Teks Sumber:
************

Pola peluapan lumpur tiga hari belakangan ini (25-28 Desember 2006) merambat pada sore hari dan meluap pada malam hari, sehingga warga panik mengangkut barang-barangnya seperti yang terjadi di ketiga desa tersebut. Celakanya, selama itu Lapindo tidak melakukan penanggulan lagi. Lapindo hanya membuat parit di sepanjang rel kereta api di desa Siring, memompa lumpur dan membuangnya ke anak sungai di Gempol Sari, dan membiarkan lumpur itu menggenangi RT 13 dan 14 desa Kedungbendo.
Kondisi Pengungsi
Tidak mudah mendekati pengungsi maupun warga yang tinggal di desanya. Ada kesan warga tertutup kepada orang luar, terutama yang berlatar belakang organisasi tertentu, termasuk LSM. Ada kondisi yang menyebabkan demikian, yakni beratnya kepentingan perorangan maupun kelompok di antara warga, kepentingan ilmuan, aktivis parpol, aparat pemerintahan dan pengusaha terhadap potensi SDA Lapindo maupun soal dana kompensasi korban lumpur.
Contoh konflik lainnya adalah perbedaan pendapat atau pun kepentingan warga dan LSM pada soal dampak pembuangan lumpur. Di satu sisi warga yang serba panik menghadapi luapan lumpur menginginkan lumpur itu segera dibuang ke sungai yang tidak ada manusia tinggal di dalamnya. Opini ini pun sempat direncanakan pihak Lapindo bersama tim ahli dari ITS. Sementara aktivis lingkungan hidup mendesak Lapindo tidak membuang lumpur ke sungai karena akan mencemari habitat sungai sampai ke muara, yang pada akhirnya merusak mata pencaharian nelayan. Konflik ini meruncing sampai kemudian posko Walhi dirusak oleh sekelompok warga.

************

Data yang Diberikan:
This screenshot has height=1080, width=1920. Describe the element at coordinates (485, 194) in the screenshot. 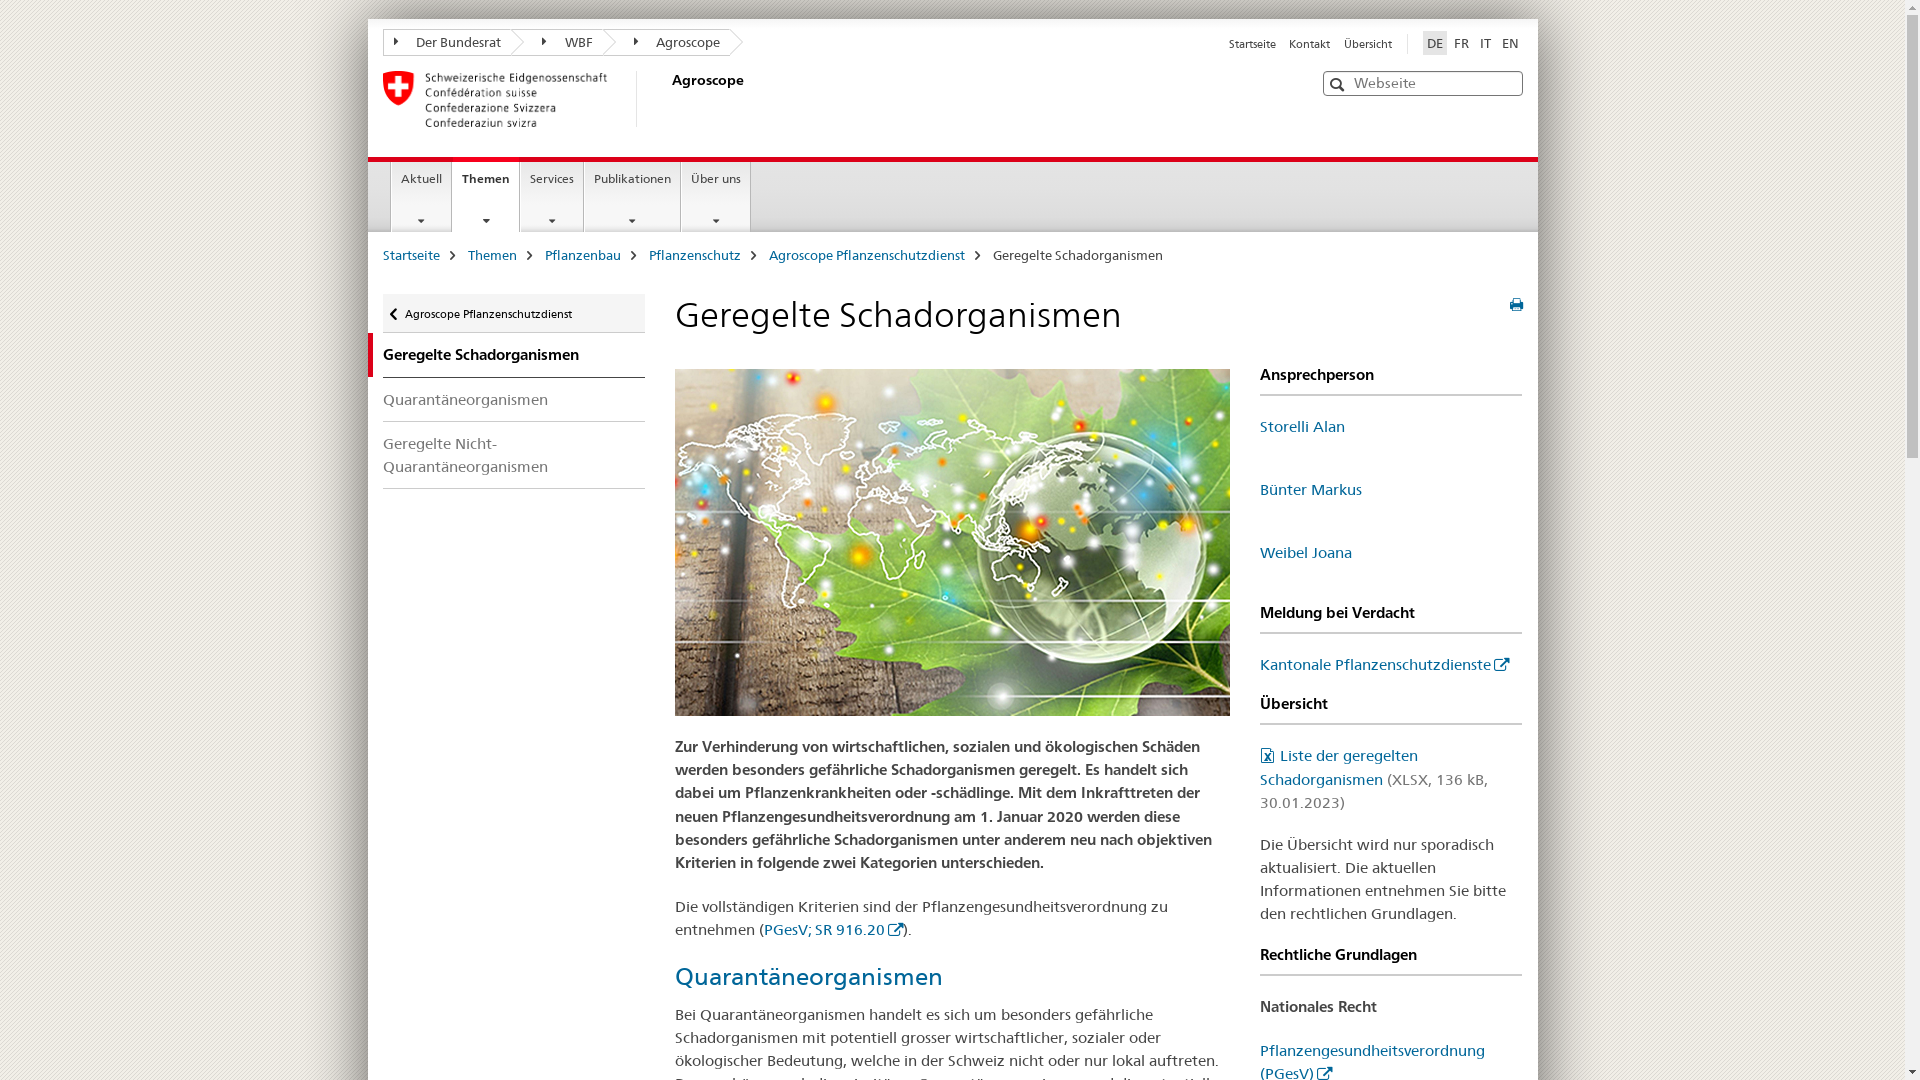

I see `'Themen` at that location.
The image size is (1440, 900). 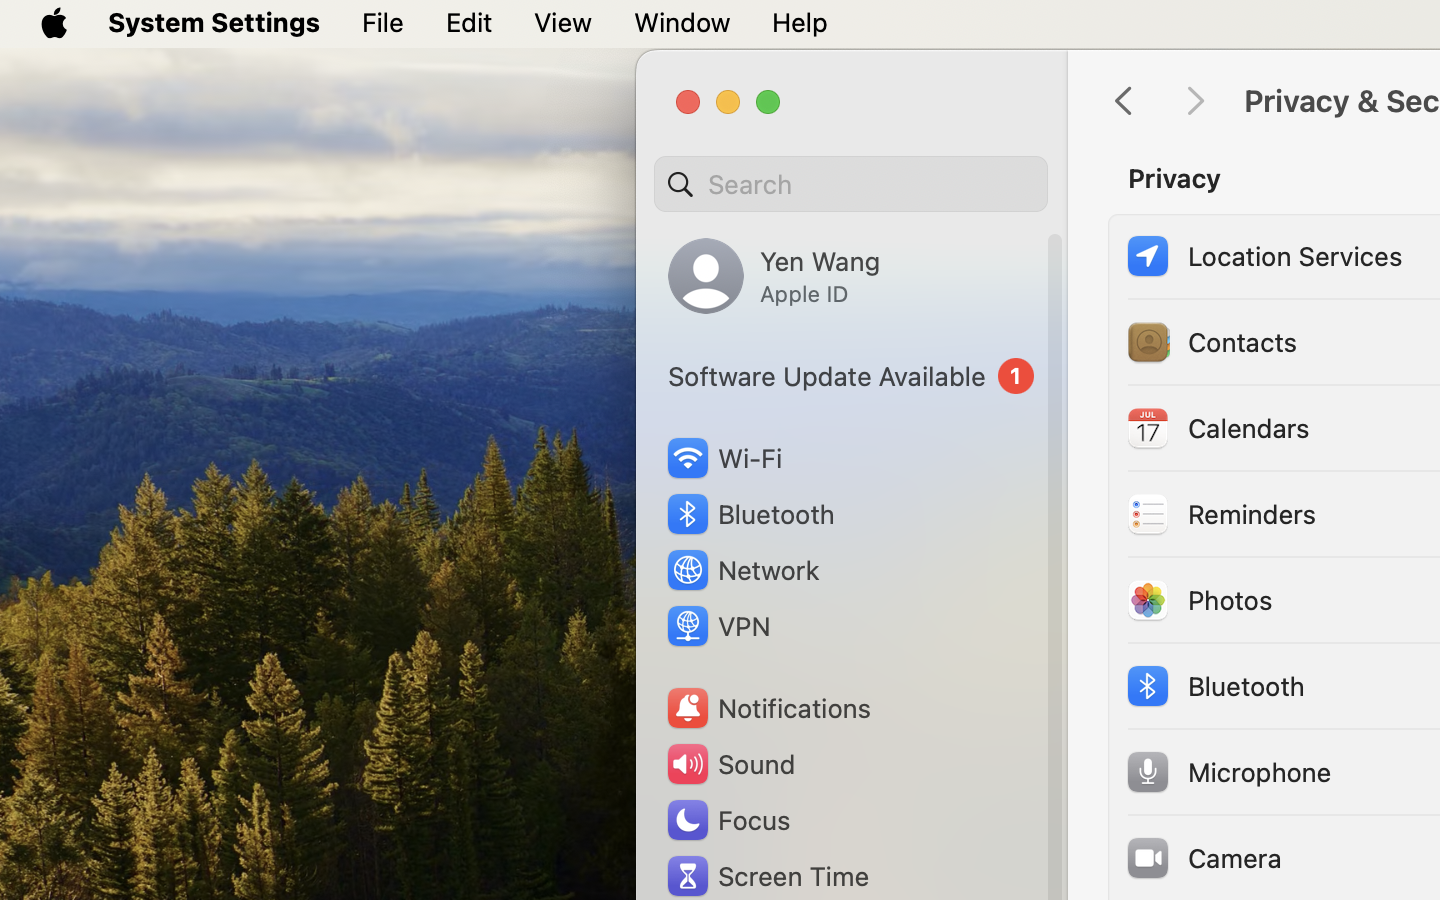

************

Tujuan: Lanjutkan teks tentang luapan lumpur Lapindo dan kondisi pengungsinya, dimulai tepat setelah kalimat terakhirnya.

Hasil Latihan:
Di setiap jalan masuk desa-desa yang sudah tergenang maupun yang akan tergenang lumpur terdapat pos-pos penjagaan. Di situ ada 5-10 orang warga berjaga-jaga dan mengutip Rp 500 - Rp1000 bagi orang luar yang hendak masuk dan menyaksikan langsung rumah-rumah yang tergenang lumpur.
Di jalan-jalan masuk ke lokasi Lapindo juga demikian. Hanya saja di setiap pos-pos penjagaan selalu ada satpam dan aparat keamanan dan TNI yang ikut menjaga. Pada lokasi tertentu orang luar tidak diperkenankan masuk. Beberapa lokasi di atas tanggul-tanggul, orang luar dibolehkan masuk setelah membayar Rp 1.000 kepada warga dan tukang ojek yang membuat pos penjagaan. Cukup ramai warga yang melintas di jalan poros Surabaya-Porong. Mereka singgah dan mengambil gambar (berfoto-foto) di atas tanggul dengan latar belakang lumpur, rumah-rumah yang tersisa atap atau pun antena TV saja, serta pohon-pohon kering dan asap gas yang tidak ada hentinya.
Kata sebagian warga, lokasi endapan lumpur Lapindo saat ini sudah menjadi tempat pelancongan. Kondisi ini belum lama berlangsung. Sebelumnya, tidak mudah mendekati Lapindo. Aparat kepolisian maupun TNI biasanya membatasi, orang yang mau berkunjung ditanya identitas dan maksud kunjungannya.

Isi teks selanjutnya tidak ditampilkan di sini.